___ Data ___

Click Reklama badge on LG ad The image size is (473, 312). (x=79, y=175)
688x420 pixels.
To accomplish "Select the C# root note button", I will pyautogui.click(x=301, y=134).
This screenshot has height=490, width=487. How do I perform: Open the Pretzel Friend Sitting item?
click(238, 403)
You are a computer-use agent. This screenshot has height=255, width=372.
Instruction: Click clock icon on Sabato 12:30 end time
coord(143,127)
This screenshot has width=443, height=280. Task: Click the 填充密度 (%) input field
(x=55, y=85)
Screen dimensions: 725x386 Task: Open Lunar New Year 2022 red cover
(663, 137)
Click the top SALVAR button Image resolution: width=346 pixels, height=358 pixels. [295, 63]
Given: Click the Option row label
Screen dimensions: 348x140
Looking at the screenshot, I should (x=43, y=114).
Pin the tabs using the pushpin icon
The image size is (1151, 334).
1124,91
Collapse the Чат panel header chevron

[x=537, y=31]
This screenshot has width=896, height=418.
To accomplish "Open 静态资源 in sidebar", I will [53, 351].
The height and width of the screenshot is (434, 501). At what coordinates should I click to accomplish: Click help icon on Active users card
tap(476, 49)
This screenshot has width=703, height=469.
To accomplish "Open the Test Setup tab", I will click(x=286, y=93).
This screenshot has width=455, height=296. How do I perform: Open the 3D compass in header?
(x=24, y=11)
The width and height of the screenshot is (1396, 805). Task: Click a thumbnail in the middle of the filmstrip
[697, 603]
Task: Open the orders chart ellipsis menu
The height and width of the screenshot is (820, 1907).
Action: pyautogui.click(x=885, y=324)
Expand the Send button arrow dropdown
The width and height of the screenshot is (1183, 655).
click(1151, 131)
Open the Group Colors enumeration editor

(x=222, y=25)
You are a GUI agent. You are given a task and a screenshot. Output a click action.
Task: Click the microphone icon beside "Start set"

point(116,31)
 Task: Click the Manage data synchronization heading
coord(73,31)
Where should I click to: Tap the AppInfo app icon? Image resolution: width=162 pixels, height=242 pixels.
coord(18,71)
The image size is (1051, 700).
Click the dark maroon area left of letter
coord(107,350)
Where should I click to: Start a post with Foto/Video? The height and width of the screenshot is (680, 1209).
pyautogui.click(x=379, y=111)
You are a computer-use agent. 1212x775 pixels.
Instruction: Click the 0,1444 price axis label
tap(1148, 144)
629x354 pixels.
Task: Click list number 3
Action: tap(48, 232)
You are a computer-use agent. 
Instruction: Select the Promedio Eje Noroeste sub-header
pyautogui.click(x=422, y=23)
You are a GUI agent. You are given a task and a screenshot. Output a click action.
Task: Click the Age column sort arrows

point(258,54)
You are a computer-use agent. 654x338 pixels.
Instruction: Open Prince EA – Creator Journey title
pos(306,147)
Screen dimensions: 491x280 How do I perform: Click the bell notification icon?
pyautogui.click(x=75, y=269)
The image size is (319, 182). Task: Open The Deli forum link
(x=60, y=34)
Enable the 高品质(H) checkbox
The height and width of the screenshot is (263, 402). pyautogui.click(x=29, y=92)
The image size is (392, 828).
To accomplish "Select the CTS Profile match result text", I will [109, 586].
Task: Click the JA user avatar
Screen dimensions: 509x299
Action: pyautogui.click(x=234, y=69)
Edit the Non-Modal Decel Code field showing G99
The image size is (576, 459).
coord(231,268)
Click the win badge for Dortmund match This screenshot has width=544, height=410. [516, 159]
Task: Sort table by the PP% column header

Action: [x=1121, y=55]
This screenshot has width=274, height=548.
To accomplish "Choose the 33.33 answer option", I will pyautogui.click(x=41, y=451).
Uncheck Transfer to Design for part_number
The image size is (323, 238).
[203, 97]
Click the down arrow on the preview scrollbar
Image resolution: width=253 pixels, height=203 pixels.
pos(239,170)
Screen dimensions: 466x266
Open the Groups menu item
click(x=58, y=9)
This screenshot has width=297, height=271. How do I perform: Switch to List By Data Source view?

___

# Task statement
When a line in the material above includes the word "agent", copy that line.

# Solved problem
You are a computer-use agent. This screenshot has height=255, width=372.
You are a GUI agent. You are given a task and a screenshot. Output a click action.
You are a computer-use agent. 1212x775 pixels.
You are a computer-use agent. 
You are a GUI agent. You are given a task and a screenshot. Output a click action.
You are a computer-use agent. 654x338 pixels.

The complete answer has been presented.